+++ Record excerpts

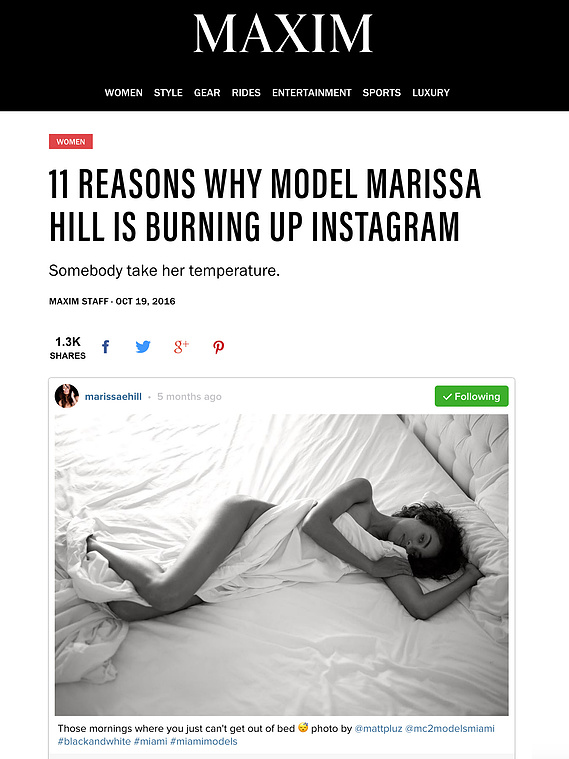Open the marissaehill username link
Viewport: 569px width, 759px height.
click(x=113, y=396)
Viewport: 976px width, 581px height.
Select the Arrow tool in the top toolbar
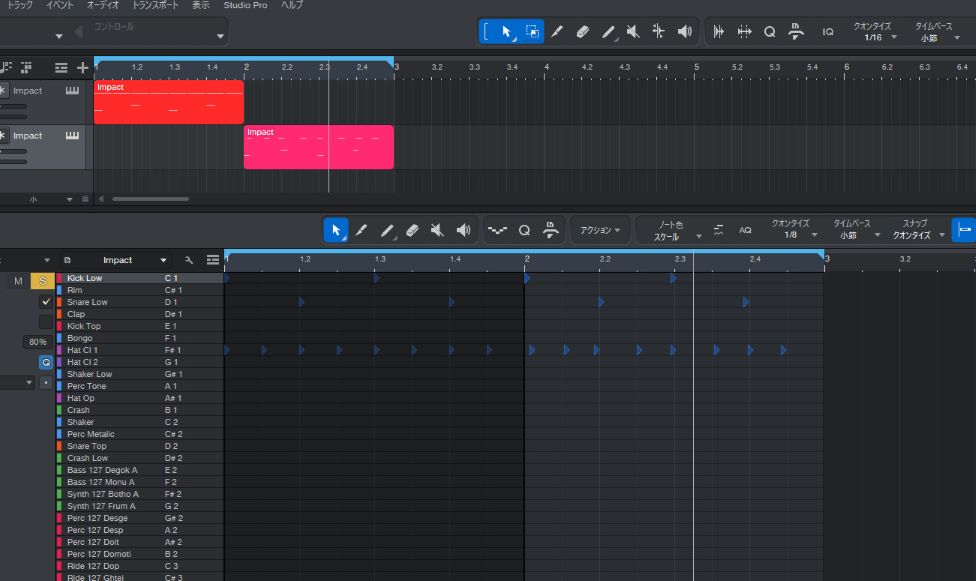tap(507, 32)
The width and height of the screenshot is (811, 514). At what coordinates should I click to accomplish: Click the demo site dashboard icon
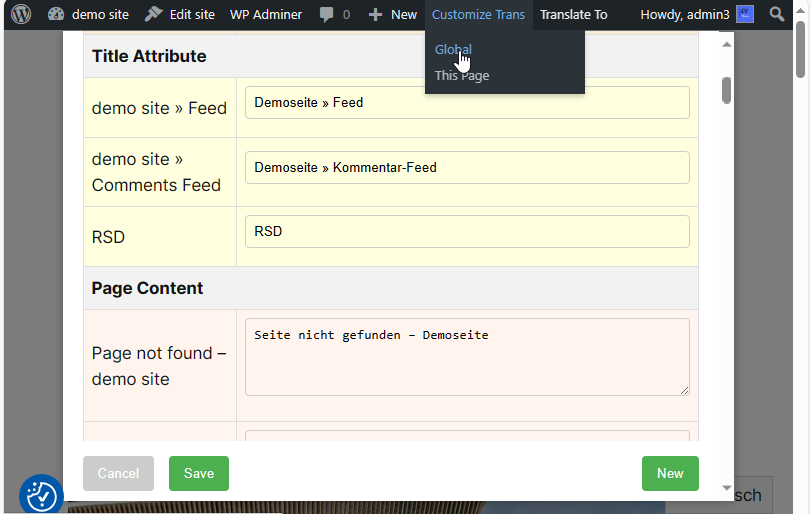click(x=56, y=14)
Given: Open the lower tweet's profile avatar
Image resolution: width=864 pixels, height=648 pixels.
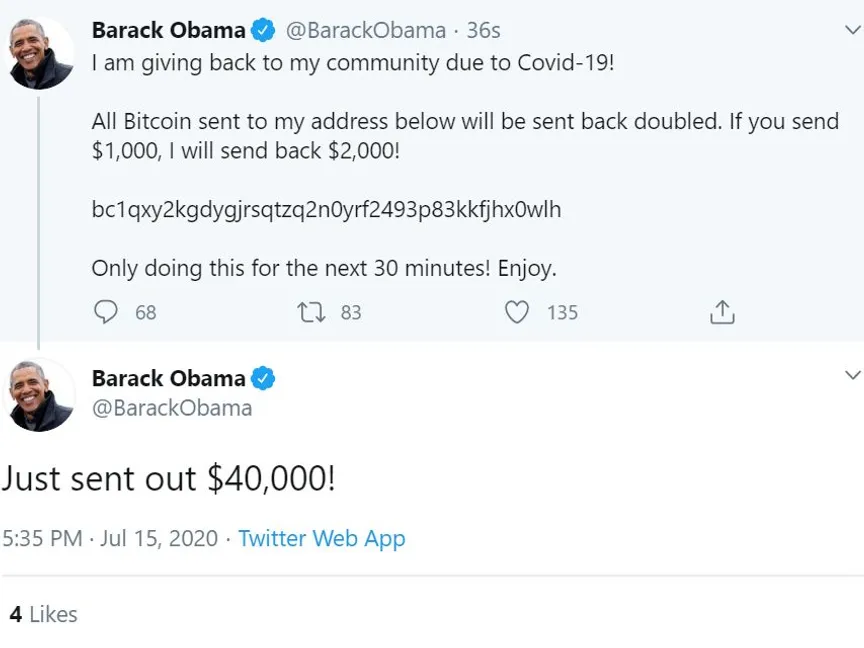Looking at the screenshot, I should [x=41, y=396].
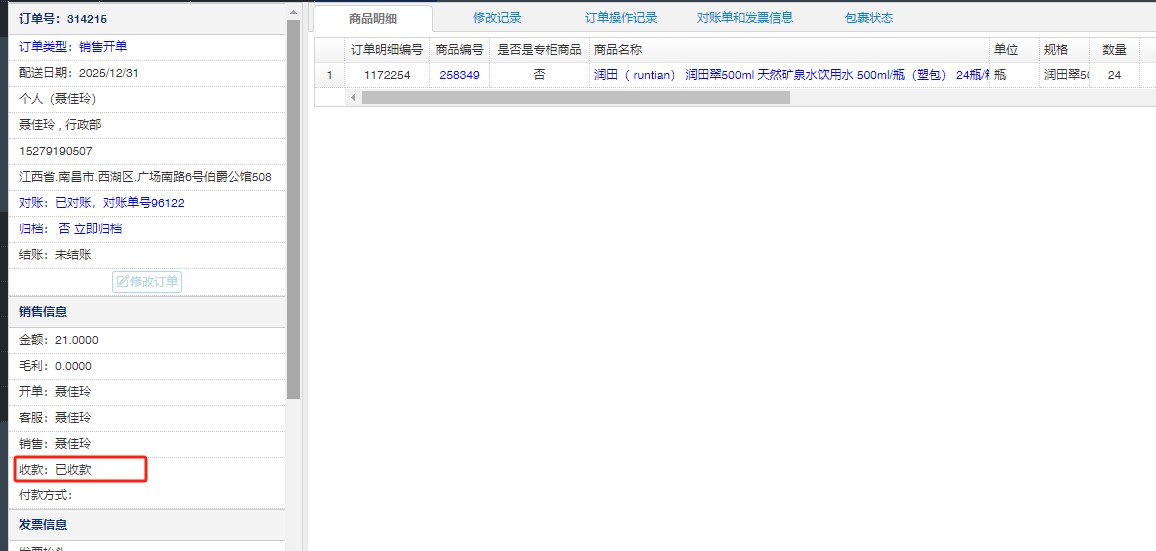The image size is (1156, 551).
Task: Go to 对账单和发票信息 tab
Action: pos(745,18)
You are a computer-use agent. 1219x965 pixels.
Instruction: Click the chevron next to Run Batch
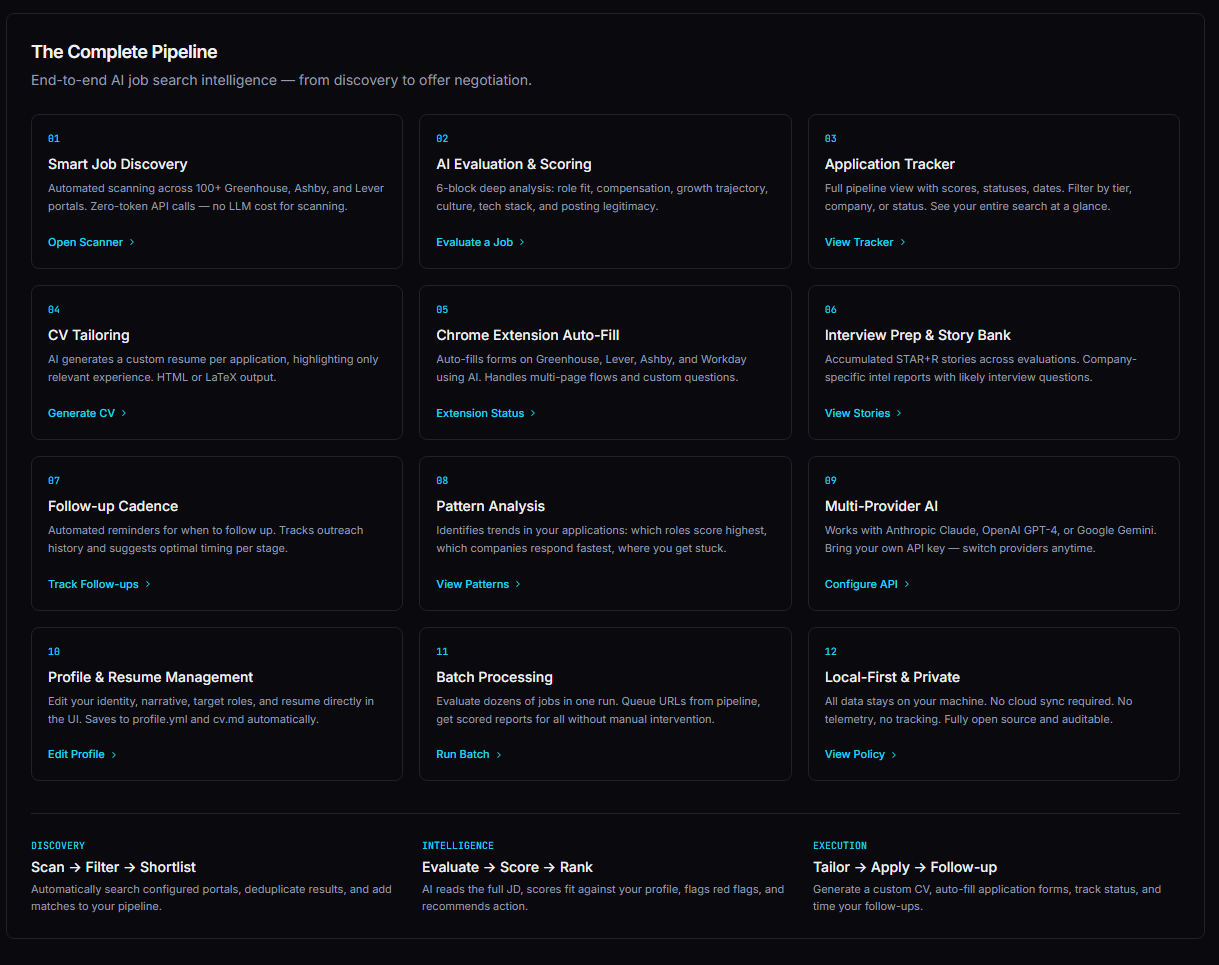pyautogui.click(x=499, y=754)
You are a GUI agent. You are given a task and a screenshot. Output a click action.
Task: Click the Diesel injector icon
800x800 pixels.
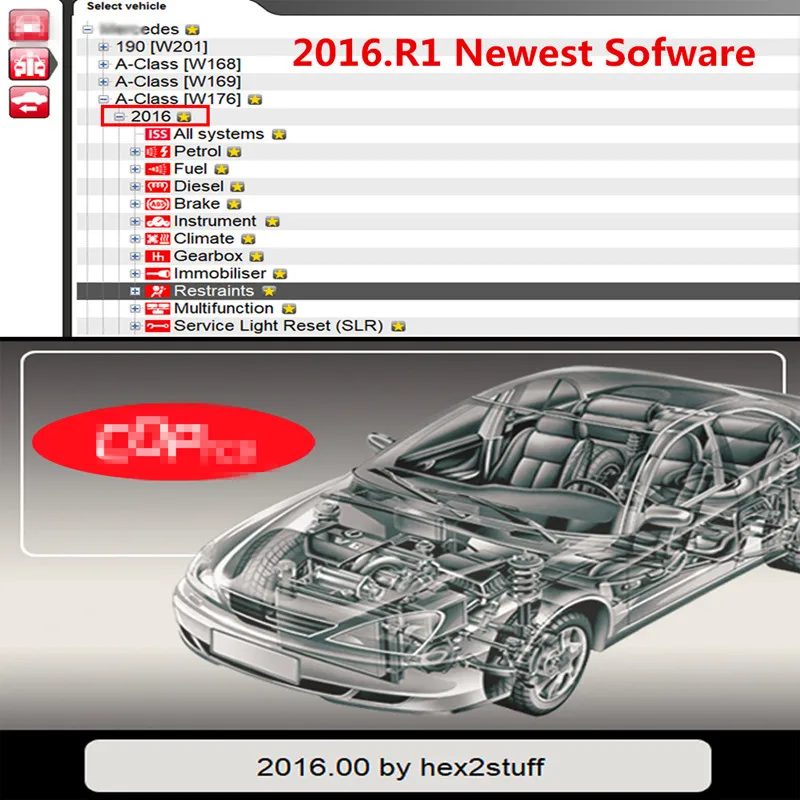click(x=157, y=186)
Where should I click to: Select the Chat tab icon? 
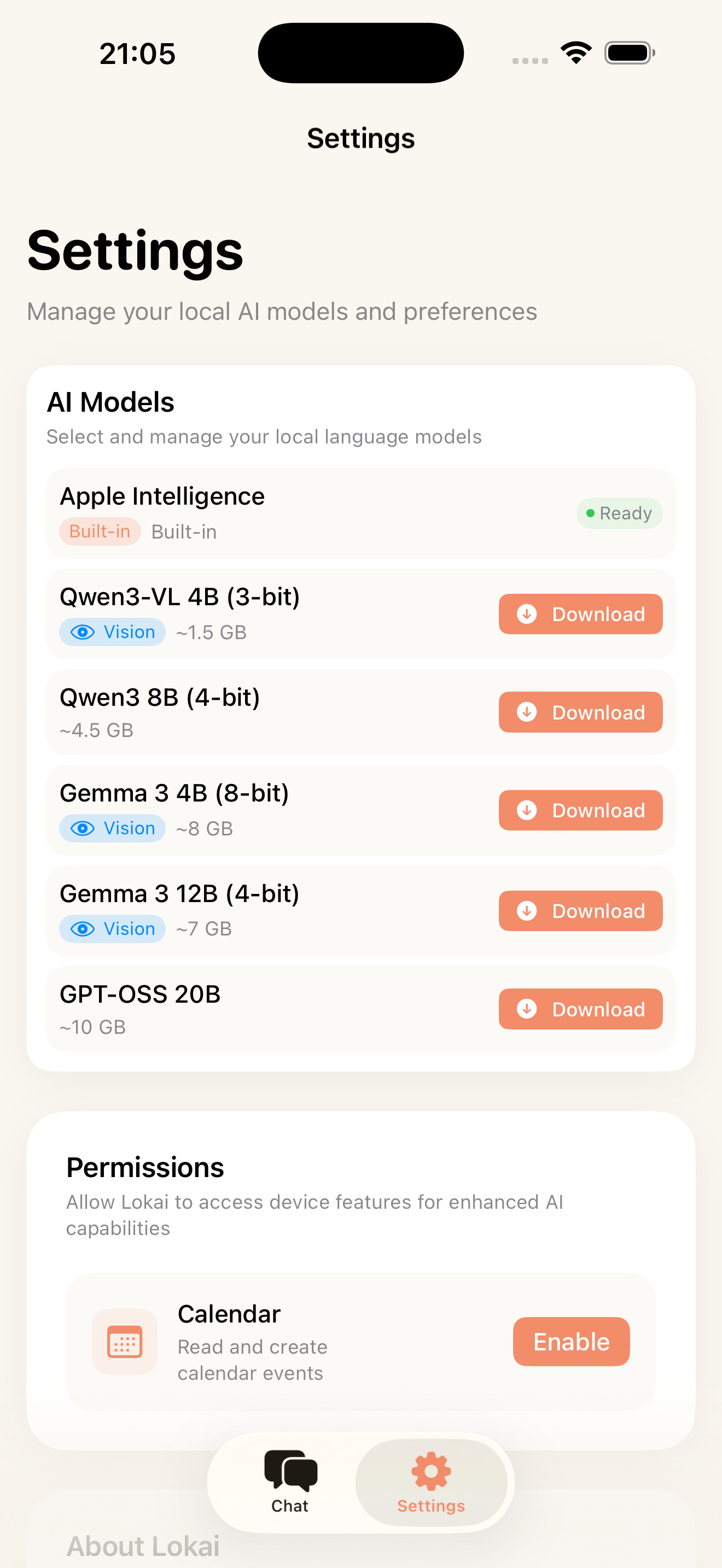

++++++

→ Exercise aim
Leave out the images and write out the lines above exactly, from the one with "Viewport: 976px width, 581px height." up to and including the one with "Given: Open the lower tweet's profile avatar".

→ Response box
Viewport: 976px width, 581px height.
Select the Arrow tool in the top toolbar
tap(507, 32)
The width and height of the screenshot is (811, 514). At what coordinates should I click to accomplish: Click the demo site dashboard icon
click(x=56, y=14)
Given: Open the lower tweet's profile avatar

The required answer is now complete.